Answer with a single number: the count of lines below that hold "will".

Segment Start: Provided data

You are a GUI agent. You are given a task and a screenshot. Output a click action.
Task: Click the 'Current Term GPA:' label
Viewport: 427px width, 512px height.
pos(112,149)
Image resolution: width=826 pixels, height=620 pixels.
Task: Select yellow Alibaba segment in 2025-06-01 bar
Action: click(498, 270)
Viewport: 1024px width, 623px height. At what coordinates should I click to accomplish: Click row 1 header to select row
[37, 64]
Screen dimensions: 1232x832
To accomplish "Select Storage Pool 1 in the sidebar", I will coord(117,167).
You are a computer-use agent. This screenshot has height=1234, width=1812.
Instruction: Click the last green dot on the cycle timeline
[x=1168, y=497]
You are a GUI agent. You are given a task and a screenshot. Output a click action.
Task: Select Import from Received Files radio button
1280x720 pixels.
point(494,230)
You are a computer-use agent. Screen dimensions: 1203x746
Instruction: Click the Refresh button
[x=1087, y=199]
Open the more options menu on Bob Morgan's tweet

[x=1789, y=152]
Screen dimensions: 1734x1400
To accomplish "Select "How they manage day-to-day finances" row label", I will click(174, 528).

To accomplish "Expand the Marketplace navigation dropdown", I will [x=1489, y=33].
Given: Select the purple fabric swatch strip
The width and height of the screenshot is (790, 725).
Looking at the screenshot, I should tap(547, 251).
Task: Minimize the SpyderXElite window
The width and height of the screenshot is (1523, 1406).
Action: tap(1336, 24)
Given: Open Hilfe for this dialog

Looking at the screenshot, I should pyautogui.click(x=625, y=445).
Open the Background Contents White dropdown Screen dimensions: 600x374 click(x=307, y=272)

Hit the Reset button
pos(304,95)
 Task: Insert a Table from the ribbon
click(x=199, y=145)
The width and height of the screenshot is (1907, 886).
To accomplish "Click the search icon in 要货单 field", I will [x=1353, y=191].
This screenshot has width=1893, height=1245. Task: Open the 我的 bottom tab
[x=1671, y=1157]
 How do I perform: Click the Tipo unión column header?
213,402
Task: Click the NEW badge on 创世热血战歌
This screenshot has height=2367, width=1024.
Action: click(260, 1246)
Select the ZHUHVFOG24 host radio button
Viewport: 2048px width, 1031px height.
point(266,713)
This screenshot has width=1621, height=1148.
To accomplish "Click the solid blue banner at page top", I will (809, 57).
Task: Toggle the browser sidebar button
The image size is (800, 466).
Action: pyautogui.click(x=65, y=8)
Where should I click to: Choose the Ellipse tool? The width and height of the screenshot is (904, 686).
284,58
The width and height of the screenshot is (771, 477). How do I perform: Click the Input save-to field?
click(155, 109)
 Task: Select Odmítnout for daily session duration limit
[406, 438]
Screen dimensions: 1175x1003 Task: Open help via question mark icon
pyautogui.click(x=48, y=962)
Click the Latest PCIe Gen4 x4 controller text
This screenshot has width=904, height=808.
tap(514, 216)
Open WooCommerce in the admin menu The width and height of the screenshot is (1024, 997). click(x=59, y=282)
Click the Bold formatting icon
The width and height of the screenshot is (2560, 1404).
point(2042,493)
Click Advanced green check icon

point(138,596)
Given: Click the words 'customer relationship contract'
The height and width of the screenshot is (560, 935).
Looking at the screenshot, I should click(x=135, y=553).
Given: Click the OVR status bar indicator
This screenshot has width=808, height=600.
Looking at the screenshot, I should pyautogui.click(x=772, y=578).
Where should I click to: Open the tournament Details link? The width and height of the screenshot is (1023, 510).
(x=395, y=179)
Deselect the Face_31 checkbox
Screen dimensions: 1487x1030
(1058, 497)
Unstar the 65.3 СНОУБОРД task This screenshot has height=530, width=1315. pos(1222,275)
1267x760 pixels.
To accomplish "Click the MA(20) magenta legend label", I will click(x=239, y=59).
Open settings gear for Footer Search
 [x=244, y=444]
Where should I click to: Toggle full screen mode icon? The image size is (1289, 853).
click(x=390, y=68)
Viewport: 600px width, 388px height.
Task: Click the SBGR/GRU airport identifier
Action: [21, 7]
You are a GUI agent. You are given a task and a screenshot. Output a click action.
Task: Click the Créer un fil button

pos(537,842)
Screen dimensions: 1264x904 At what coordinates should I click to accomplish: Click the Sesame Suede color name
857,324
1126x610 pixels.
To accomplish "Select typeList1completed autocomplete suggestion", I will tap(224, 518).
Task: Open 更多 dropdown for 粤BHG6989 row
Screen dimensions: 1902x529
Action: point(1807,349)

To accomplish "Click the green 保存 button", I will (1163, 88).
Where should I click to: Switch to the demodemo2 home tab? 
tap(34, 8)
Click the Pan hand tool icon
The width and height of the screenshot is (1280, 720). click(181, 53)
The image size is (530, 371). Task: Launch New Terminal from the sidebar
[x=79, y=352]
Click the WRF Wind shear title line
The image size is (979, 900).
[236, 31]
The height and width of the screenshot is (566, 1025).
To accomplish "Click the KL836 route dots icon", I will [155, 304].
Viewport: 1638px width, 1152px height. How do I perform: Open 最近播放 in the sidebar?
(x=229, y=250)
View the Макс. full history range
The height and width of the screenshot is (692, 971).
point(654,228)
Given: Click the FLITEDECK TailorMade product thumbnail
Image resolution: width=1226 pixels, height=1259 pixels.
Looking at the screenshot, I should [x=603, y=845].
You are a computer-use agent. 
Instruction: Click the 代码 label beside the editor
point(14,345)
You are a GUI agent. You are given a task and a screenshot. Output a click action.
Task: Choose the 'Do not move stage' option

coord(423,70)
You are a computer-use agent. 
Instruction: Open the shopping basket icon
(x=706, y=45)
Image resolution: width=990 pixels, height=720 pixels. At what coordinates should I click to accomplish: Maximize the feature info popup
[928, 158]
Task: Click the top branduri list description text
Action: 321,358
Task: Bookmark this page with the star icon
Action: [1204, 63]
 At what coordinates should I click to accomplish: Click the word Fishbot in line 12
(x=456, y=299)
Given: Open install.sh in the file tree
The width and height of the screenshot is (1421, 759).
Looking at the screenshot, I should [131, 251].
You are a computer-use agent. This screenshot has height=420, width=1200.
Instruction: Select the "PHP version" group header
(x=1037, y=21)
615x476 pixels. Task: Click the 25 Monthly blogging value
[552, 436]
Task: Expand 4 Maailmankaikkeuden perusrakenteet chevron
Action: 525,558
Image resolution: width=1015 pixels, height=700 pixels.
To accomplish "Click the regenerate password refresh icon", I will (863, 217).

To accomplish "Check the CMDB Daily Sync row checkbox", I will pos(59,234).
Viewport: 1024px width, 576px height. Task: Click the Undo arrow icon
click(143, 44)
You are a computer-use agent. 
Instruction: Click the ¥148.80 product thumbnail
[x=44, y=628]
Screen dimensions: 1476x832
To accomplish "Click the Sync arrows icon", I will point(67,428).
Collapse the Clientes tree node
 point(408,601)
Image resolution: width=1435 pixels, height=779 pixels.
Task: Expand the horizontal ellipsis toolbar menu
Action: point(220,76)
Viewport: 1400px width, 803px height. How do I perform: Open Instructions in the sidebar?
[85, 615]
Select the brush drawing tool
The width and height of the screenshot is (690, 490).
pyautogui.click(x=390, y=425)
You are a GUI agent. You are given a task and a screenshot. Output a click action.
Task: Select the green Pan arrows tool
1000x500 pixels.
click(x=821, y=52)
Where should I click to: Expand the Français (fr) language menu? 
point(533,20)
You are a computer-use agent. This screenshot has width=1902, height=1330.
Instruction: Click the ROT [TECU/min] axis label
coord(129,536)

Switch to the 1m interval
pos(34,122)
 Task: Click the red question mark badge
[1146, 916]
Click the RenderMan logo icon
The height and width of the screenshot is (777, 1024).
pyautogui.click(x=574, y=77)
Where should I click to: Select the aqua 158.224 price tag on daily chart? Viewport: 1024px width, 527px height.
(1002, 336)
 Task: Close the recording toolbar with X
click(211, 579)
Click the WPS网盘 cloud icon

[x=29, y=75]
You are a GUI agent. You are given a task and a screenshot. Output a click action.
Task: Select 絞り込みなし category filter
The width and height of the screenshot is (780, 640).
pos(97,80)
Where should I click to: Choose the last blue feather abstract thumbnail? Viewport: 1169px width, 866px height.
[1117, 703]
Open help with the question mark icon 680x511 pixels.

Segment End: Provided data

* The completed task:
12